Su designación como obispo auxiliar de Bilbao fue en pleno apogeo de esa línea. ¿Cómo recuerda esa época?
Eran tiempos en los que tanto en la sociedad como en la Iglesia perduraba un clima de mayor optimismo. Construir una sociedad más humana y hacer que la Iglesia fuese más evangélica no parecía tan difícil como ahora. Y la imagen de la Iglesia y su autoridad moral ante la sociedad eran sensiblemente mayores. A partir de los años 80, este clima ha entrado en crisis. Algunos sectores de la Iglesia se colocan más a la defensiva, la relación entre sociedad e Iglesia se torna más distante y más desconfiada por ambas partes.
Hay voces que critican que la Iglesia se inmiscuya en cuestiones públicas. ¿Cuál es el límite, en su opinión?

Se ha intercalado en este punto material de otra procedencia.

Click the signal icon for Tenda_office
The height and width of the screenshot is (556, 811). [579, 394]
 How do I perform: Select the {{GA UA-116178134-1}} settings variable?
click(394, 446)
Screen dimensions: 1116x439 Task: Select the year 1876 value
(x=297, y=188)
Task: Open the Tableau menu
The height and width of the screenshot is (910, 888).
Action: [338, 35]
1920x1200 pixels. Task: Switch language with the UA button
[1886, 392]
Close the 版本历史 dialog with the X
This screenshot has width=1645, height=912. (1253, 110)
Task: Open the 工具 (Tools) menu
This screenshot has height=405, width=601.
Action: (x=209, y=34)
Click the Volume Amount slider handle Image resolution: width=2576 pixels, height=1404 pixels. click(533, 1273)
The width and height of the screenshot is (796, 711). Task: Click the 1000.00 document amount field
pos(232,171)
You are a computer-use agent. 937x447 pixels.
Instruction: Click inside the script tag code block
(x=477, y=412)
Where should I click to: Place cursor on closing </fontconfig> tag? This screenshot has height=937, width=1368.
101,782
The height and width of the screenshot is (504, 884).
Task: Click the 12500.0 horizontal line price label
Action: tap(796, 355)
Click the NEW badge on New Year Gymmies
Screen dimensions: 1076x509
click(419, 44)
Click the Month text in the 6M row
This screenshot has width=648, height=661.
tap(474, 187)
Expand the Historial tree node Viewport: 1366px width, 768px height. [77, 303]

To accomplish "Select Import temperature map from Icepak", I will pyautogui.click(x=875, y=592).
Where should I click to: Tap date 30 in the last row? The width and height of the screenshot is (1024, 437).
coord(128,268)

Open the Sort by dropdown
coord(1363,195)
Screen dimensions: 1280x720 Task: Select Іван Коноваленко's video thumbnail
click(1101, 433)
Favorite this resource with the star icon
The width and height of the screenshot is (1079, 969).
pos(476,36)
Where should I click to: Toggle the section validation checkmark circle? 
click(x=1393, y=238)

La Iglesia debe entrar en la dimensión ética de los problemas, no en política, ni en economía, ni en cualquier otro saber. Debe arrojar la luz de la ética sobre la política. Eso ha de hacerlo porque es parte de su misión, y debe hacerlo de manera respetuosa, propositiva, dialogante, dando razones y no sólo afirmando categóricamente, aceptando el tú a tú con la sociedad y de manera amistosa. La Iglesia es amiga de la Humanidad. Si se hace así, no tendría que haber reacciones negativas. Porque una cosa es la libertad para hablar, que la Iglesia tiene, y otra es inmiscuirse. Hablar y dar su opinión no es inmiscuirse; ahora, si tratara de imponer, si quiere presionar, está saliéndose de su misión.
Una de sus últimas homilías, el día 8, se refirió a la reforma de la regulación sobre el aborto, y opinó que nace con muchas deficiencias. ¿Acaso la anterior no tenía más?
No sé si, en la práctica, esta ley será menos coladero que la ley anterior. Que la ley anterior lo ha sido, está bastante claro. Pero esta ley tiene una afirmación de principio, que es el derecho de la mujer a abortar. Al mismo tiempo, hay que decir que la Iglesia no debe pararse ahí. Tiene que afirmar otro criterio moral: quienes seamos contrarios al aborto, incluso aunque no sean contrarios a esta ley, tenemos la obligación moral de sostener a estas mujeres angustiadas y agobiadas, y de ofrecerles nuestra ayuda. Y en caso de que estén doloridamente dispuestas a entregar a sus hijos en adopción, a procurar que encuentren a una familia que los adopte. Sin esta actitud, la defensa de la vida humana es sustancialmente incompleta. No suena bien, no es bien aceptada. Y no es coherente. Si hemos de tener sumo respeto a la vida no nacida, también lo debemos tener por la vida nacida.
Escuchamos en boca de los responsables de la Iglesia críticas muy contundentes sobre aborto y eutanasia. ¿Por qué ese mensaje no se percibe con tanta fuerza contra quienes, por ejemplo, deciden iniciar una guerra?
Esa polaridad en determinada temática y la ausencia en otra no es el caso de nuestra Iglesia. El magisterio social de mi antecesor, José María Setién, es ingente. Yo mismo, con motivo del Domund, de Manos Unidas, de la invasión de Irak, la guerra de Afganistán, he hecho reflexiones morales en línea con el magisterio de Juan Pablo II. Y he alentado encuentros diocesanos de oración, en los cuales, al tiempo que orábamos, queríamos mostrar nuestra profunda pena y nuestra rebeldía contra la injusticia del hambre en el mundo. Ha habido sensibilidad para las dos temáticas.